After his road back to recovery, he stuck with the pool for another three years. But then he discovered the open water and has never looked back. “My hip feels great. No contact sports for the rest of my life, but I'm pain free and can walk, hike, and swim to my heart's content.”

To a certain extent at least. For he acknowledges and accepts the sacrifices that comes with marathon swimming. “Like any ultra-endurance sport, pain is just part of the game when you are swimming across a channel. Because pain is inevitable, the question becomes: How do we deal with it? How do we manage it? I see an interesting subtext that is actually quite common among life-long marathon swimmers: masochism or the pleasure in pain.
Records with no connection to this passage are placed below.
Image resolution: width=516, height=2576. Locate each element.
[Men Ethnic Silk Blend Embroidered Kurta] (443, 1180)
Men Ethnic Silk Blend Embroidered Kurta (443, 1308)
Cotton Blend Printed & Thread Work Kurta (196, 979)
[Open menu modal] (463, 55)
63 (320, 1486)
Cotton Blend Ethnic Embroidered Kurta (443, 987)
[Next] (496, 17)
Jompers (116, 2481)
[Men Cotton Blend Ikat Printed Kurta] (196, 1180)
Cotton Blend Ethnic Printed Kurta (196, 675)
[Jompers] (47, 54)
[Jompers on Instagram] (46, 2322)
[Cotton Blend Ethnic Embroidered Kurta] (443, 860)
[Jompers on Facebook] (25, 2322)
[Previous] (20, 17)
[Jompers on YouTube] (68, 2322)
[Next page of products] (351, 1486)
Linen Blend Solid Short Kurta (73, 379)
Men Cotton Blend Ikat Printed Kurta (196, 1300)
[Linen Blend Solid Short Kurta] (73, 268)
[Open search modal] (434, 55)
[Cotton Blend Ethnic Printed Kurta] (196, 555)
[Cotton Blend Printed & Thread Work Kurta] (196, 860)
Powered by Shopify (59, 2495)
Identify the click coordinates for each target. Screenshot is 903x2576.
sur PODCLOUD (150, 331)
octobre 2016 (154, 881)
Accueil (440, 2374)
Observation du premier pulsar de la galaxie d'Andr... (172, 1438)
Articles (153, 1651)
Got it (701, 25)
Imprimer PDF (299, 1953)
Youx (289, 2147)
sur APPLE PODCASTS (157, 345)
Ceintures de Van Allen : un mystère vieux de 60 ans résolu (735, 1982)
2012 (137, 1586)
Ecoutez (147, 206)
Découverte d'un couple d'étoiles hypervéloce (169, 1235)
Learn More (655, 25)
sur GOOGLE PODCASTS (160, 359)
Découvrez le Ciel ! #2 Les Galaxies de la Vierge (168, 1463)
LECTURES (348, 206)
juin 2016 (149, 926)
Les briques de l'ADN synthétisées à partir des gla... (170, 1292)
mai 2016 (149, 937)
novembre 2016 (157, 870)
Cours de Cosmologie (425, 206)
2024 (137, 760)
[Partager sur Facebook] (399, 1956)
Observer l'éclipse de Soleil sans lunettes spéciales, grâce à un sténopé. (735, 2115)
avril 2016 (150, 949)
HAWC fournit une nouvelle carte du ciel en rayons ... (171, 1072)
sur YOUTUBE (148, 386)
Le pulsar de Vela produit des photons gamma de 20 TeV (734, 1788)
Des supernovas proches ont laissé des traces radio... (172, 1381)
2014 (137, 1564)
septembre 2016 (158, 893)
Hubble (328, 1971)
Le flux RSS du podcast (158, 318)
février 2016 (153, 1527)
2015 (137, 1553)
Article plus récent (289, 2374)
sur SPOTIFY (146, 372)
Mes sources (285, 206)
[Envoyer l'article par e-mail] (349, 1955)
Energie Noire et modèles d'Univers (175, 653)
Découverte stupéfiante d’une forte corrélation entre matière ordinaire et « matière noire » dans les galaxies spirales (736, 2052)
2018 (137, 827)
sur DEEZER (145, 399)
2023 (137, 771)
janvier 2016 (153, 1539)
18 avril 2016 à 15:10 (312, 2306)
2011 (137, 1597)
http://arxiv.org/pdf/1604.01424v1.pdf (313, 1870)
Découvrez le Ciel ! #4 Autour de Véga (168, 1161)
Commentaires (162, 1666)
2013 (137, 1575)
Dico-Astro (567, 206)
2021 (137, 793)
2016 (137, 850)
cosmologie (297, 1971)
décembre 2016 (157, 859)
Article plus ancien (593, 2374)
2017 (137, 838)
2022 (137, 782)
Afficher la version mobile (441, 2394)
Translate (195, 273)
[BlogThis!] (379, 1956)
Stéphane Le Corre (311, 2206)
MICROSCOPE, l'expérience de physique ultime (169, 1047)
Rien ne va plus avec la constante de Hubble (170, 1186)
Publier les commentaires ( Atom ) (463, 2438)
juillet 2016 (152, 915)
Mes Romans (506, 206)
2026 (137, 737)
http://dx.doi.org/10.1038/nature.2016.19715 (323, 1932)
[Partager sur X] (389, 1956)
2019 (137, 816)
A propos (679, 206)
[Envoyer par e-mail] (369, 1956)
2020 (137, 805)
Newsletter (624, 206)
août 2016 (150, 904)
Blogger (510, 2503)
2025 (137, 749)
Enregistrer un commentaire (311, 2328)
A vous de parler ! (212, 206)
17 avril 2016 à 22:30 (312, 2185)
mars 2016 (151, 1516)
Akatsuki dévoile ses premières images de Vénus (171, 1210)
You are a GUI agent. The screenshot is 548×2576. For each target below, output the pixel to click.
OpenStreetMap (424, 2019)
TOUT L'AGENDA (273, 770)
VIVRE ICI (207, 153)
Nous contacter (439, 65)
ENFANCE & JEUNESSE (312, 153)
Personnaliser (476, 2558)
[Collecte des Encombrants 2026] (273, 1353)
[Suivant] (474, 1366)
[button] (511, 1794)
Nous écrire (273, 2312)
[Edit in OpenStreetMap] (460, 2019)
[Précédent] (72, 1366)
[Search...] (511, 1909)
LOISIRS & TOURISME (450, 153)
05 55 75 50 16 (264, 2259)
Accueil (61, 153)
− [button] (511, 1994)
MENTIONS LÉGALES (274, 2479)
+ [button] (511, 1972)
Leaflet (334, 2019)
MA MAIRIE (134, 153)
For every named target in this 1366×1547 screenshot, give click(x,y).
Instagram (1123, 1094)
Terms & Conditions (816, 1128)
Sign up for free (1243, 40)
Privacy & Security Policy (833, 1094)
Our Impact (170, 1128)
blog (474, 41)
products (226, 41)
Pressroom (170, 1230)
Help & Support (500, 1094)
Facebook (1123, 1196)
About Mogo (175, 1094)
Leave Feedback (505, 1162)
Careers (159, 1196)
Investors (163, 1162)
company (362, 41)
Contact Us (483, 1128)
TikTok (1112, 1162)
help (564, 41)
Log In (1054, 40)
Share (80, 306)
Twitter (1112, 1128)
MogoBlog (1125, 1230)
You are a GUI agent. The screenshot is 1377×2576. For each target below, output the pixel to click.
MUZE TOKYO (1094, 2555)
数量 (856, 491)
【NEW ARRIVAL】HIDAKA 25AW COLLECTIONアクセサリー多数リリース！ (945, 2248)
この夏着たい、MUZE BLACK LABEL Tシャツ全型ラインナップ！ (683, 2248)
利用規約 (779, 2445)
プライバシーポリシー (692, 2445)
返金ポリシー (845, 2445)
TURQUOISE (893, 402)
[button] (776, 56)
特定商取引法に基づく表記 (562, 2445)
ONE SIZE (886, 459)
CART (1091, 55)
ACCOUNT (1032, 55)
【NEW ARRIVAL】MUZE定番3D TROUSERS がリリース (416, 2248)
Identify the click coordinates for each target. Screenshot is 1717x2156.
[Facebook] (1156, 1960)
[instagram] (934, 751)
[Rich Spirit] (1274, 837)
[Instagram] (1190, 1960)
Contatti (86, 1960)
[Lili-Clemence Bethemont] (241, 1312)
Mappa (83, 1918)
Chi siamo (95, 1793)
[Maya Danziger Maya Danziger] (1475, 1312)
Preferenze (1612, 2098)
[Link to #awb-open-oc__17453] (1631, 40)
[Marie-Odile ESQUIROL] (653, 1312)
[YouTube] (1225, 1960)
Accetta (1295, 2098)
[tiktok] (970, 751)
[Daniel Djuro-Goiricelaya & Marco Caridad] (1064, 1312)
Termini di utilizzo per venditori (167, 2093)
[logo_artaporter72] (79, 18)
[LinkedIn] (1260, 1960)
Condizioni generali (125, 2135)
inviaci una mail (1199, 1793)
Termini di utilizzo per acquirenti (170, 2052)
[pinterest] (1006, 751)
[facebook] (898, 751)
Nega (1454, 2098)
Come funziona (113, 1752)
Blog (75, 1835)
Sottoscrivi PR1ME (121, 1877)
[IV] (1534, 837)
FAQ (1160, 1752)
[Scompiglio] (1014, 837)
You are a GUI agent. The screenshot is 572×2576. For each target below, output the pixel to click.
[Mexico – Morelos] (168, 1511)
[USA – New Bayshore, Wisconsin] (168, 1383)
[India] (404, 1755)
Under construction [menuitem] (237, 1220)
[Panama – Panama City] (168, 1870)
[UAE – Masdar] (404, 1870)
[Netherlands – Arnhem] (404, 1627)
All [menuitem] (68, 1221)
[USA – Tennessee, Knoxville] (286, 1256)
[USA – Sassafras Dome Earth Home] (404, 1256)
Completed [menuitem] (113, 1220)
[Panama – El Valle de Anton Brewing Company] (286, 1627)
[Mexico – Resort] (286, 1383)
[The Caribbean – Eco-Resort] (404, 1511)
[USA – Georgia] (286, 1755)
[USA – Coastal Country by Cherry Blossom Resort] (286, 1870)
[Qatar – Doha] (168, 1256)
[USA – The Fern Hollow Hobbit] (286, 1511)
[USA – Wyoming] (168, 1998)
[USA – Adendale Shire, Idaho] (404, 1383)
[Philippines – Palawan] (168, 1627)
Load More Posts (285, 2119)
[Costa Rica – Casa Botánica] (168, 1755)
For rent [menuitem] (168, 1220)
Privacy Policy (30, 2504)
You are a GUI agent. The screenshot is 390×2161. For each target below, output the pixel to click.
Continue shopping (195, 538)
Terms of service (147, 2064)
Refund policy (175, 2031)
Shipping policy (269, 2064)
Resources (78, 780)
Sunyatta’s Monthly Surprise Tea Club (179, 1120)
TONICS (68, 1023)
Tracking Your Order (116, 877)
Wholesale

For someone who had to deal with so much pain in his young life, Morrison remains profoundly observant. “Masochism is a great strategy for dealing with the pain of a marathon swim. If we embrace pain as inevitable and even – dare I say – pleasurable – then it cannot defeat us.”

In a special way that distance swimmers can appreciate, Morrison relishes in the realm of pain, willingly accepting and embracing discomfort levels as a competitive age-group swimmer. “In my youth I trained with a talented, tough group of distance swimmers including [Olympian] Mark Warkentin. We learned early on the rewards of hard work, and came to see pain in almost a positive light. [Therefore] my transition to marathon swimming as an adult was relatively smooth, in large part because I approached swim training with a certain sense of masochism from an early age.”

It's all part of the pleasure of open water swimming.